И вот эта новая жизнь, разнообразная, неуравновешенная, страстная, в которой было столько тяги к будущему, столько желаний, боли и проклятий, стала находить себе выражение в новой музыке. Буржуазное общество, общество независимых товаропроизводителей, проявляет свои общественные связи более скрыто, чем сословное феодальное общество. В то время как многие искусства (например, архитектура — самое общественное искусство) стали понижаться по мере разложения феодального общества, музыка чрезвычайно высоко взлетела. Но если от Глюка и Моцарта, первых великих музыкантов, порожденных этой новой демократической интеллигенцией, провести прямую линию дальше, то мы увидим, что индивидуализм музыки все усиливается. Она становится глубоко личной, закапывается в капризы, в настроения, в неожиданные извороты внутренних переживаний. Эта линия приводит ее к таким психологическим утонченностям, иногда почти сумасшедшим, которые трудно понимались другими, как, например, в музыке Шумана.

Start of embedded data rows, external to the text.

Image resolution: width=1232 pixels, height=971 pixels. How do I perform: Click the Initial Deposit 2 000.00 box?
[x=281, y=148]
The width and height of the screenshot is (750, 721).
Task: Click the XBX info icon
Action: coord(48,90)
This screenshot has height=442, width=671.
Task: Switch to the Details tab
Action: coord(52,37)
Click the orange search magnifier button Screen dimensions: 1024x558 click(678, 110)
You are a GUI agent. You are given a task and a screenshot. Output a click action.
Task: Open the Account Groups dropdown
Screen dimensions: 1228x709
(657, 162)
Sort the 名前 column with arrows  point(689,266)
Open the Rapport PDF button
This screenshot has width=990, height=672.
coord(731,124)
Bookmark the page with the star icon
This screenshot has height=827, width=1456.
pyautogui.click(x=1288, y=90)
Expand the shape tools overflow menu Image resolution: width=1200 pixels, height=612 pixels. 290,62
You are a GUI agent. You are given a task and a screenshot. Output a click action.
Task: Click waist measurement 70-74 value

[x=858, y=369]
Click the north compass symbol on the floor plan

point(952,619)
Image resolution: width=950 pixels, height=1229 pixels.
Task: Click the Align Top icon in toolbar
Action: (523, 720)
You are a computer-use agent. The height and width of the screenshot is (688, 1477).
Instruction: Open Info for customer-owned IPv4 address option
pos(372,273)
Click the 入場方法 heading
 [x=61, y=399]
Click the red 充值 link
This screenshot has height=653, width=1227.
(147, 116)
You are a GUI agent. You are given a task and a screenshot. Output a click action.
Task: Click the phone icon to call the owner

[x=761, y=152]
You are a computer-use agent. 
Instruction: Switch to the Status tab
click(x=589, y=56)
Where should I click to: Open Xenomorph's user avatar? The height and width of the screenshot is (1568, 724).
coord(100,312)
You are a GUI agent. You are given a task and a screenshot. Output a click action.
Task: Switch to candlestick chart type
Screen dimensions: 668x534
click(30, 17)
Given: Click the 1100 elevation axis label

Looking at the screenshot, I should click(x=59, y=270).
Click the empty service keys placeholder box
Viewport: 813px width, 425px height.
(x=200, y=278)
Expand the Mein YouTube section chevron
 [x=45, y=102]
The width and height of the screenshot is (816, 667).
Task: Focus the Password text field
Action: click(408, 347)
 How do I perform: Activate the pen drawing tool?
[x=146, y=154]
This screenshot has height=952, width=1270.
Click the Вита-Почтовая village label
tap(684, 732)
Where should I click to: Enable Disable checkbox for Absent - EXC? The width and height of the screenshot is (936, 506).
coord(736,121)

Французская революция, как известно, была буржуазной и, следовательно, индивидуалистической, за исключением Бабефа, за исключением небольших коммунистических групп и движений. Ей в то время нужно было организовать государственную власть, армию, организовать сознание миллионов людей, чтобы победить главного врага — феодальный строй — и защитить себя от разлагающего влияния богачей, от наступления заграничной реакции, от крестьянской реакции, поднявшей знамя восстания против революции в отсталых провинциях. Нужна была строжайшая дисциплина, и революция вводила эту дисциплину не только путем декретов и террора, но и путем воспитания. Одним из методов классового воспитания были празднества.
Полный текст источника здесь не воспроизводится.